The head node keeps the whole cluster running in a coordinated manner. It runs programs that monitor the status of other nodes, distribute jobs to compute nodes, supervise job execution, and perform other management tasks.
Users access the cluster through login node via the SSH protocol. Login node enables users to transfer data and programs to and from the cluster, prepare, monitor, and manage jobs for compute nodes, reserve computational resources on compute nodes, log in to compute nodes, and perform similar activities.
Jobs that are prepared on the login nodes are executed on compute nodes. There are various types of compute nodes available, including usual nodes with processors, high-performance nodes with more memory, and nodes equipped with accelerators such as general-purpose graphics processing units (GPUs). Compute nodes can also be organized into groups or partitions.
Data and programs are stored on data nodes. Data nodes are connected in a distributed file system, such as ceph. The distributed file system is accessible to all login and compute nodes.
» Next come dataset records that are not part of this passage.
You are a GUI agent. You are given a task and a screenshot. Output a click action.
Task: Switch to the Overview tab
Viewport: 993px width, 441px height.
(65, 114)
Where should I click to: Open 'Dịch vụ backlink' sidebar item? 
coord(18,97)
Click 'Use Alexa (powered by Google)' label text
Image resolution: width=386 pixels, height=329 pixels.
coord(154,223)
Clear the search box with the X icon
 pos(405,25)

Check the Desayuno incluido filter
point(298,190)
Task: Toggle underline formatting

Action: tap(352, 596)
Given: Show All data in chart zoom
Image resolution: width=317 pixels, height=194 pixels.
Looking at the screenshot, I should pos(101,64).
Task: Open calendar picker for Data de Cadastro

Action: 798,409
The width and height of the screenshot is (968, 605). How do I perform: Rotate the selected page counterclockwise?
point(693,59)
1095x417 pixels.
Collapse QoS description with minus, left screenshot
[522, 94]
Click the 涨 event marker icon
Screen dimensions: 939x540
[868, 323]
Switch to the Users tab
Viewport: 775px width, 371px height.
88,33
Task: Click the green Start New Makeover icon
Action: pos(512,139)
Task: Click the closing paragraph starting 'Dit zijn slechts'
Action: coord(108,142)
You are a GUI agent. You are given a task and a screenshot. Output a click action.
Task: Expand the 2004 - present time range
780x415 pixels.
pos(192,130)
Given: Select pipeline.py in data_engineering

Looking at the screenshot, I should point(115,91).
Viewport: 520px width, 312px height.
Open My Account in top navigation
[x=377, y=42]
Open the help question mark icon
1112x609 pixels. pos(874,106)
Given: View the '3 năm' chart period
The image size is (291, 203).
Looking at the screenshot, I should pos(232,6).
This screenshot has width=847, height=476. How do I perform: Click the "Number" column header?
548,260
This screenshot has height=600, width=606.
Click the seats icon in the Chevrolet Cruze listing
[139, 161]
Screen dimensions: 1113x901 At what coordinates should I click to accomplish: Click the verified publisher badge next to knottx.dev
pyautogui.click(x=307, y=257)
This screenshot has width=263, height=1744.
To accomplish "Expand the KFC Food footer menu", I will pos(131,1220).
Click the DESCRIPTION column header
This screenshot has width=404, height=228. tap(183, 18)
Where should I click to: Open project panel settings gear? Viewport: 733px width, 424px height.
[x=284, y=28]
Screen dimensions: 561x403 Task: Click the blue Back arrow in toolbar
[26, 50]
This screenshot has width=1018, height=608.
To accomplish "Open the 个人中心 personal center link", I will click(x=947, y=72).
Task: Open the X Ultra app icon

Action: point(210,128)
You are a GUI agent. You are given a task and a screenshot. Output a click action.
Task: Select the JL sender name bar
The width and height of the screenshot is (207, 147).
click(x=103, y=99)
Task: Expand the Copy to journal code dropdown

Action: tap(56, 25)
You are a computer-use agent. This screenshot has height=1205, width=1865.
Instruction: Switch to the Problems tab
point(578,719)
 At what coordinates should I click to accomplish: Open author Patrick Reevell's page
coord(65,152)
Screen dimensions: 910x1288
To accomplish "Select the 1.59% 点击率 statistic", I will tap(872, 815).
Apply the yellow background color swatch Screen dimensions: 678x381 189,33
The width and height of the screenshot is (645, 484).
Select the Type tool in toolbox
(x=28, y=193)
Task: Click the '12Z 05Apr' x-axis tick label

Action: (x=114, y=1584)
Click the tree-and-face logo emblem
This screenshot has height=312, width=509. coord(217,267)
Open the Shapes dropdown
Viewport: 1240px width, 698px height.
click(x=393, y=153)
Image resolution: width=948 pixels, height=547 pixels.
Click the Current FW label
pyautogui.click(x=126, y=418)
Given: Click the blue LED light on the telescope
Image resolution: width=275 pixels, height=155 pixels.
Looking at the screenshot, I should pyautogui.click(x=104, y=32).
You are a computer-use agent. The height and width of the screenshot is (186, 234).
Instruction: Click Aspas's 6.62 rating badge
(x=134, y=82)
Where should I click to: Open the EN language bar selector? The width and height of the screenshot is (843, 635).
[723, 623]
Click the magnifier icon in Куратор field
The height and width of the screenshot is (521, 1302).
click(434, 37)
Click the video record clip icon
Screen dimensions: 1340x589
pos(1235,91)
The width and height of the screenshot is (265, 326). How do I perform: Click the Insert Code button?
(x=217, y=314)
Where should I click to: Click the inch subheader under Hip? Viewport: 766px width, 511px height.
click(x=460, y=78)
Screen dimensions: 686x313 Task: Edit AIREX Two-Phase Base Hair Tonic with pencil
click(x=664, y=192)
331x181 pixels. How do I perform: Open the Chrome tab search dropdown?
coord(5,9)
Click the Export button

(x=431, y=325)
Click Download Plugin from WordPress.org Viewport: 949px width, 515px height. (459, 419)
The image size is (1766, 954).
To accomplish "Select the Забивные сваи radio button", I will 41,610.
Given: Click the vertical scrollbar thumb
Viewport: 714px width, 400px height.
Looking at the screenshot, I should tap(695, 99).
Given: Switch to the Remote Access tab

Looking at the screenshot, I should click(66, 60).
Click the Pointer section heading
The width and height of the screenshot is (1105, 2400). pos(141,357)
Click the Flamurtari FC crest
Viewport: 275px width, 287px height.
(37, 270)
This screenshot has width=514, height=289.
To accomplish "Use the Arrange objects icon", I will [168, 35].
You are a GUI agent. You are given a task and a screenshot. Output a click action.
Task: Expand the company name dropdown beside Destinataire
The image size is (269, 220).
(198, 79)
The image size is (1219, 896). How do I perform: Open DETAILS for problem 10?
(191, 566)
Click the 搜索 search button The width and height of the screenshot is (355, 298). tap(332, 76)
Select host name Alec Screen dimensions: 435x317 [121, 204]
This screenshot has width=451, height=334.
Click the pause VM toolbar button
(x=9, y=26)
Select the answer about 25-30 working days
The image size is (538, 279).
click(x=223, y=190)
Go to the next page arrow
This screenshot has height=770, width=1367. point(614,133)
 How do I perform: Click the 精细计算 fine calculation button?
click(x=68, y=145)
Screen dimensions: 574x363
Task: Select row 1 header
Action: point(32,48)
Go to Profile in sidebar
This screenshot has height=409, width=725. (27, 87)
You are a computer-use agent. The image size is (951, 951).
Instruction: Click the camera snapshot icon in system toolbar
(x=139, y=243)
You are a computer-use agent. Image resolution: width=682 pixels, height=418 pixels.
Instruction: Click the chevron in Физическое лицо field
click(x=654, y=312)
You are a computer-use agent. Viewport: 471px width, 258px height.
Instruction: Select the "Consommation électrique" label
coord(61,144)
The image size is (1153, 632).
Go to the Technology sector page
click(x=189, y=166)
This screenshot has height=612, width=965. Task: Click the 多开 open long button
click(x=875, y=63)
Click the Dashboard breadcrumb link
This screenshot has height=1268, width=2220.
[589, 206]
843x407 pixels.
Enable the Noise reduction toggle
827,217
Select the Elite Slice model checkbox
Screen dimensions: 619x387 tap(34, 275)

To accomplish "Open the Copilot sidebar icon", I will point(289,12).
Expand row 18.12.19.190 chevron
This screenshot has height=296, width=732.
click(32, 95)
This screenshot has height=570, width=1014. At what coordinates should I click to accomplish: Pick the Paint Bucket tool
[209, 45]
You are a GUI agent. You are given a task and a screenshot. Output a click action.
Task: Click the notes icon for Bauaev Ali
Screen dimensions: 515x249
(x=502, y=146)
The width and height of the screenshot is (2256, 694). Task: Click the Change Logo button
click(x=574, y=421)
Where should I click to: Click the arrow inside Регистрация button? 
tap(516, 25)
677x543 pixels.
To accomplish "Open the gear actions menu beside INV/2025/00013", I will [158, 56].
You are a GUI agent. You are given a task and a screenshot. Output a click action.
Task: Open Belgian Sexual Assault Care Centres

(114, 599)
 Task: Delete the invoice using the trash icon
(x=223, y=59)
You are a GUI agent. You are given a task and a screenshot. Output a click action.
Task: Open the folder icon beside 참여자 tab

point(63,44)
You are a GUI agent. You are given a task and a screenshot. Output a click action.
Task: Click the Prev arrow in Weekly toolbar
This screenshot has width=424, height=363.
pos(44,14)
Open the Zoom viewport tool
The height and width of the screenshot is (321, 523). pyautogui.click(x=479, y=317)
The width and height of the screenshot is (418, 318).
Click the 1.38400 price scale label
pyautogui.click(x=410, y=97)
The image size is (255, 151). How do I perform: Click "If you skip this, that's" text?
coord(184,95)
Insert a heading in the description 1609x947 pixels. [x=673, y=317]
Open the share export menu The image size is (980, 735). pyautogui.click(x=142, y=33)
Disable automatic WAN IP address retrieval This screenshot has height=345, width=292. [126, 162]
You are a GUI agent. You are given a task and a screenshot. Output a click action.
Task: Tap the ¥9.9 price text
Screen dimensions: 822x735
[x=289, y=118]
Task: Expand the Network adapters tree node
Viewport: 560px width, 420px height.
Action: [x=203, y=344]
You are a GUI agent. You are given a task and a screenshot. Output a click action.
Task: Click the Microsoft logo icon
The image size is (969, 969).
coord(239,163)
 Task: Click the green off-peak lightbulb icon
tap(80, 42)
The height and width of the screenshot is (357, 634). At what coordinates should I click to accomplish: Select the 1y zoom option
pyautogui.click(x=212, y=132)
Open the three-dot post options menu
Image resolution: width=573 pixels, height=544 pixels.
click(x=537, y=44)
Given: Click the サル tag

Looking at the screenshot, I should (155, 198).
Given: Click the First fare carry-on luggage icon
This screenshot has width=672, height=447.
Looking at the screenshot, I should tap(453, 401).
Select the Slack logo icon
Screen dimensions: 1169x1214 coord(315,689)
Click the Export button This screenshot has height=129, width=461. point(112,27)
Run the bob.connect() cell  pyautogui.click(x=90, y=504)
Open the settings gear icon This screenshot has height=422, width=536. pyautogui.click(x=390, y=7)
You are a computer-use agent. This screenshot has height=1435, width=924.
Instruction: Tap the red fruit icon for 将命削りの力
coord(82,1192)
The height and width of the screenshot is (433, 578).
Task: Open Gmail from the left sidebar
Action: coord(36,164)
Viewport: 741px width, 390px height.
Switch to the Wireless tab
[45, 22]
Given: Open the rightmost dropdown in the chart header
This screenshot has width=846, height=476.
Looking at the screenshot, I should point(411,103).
Files transferred to the cluster through the login node are stored in the distributed file system.
All nodes are interconnected by high-speed network links, typically including Ethernet and sometimes InfiniBand (IB) for efficient communication between compute nodes. Network links are preferably high bandwidth (capable of transferring large amounts of data) and low latency (needing a short time to establish a connection).
Node Architecture
The vast majority of today's computers follow the Von Neumann architecture. In the processor, a control unit ensures the coordinated operation of the system, reads instructions and operands from memory and writes the results to memory. The processor executes instructions in an arithmetic logic unit (ALU), assisted by registers (e.g. tracking program flow, storing intermediate results). The memory stores data - instructions and operands, while input/output units facilitate data transfer between the processor, memory, and external devices.
For a long time, computers had a single processor or central processing unit (CPU), which became increasingly powerful over time. To meet the growing demand for processing power and energy efficiency, processors have been divided into multiple cores, which operate in parallel and share a common memory. In addition, some cores have support for parallel execution of instructions, known as hardware threads or simultaneous multithreading (hyper-threading). In modern computer clusters, compute nodes typically have multiple processor sockets. These processors, with their cores, operate in parallel and share a common memory, which is distributed among the processors to enhance efficiency. For example, many compute nodes in the NSC cluster are equipped with four tightly interconnected AMD Opteron 6376 processors, each having 16 cores, resulting in a total of 64 cores per node. Compute nodes in the Maister and Trdina clusters have 128 cores per node.
A modern compute node with two processor sockets, memory and a multitude of GPUs is shown in the figure below.
Graphics Processing Unit
Some nodes are equipped with additional computational accelerators. The most commonly used accelerator is the graphics processing unit (GPU). Originally designed to offload the CPU when rendering graphics on screens, GPUs are now widely utilized for general-purpose computing tasks. When rendering to the screen, they have to perform a multitude of independent calculations for millions of screen pixels. When they are not rendering to the screen, they can only compute. We are talking about General Purpose Graphics Processing Units (GPGPUs). They are perfect when we need to do a lot of similar computations on a large amount of data with few dependencies, such as deep learning in artificial intelligence and video processing.
The architecture of GPU is quite different from that of conventional processors. Therefore, we must extensively rework existing programs to run programs efficiently on GPU.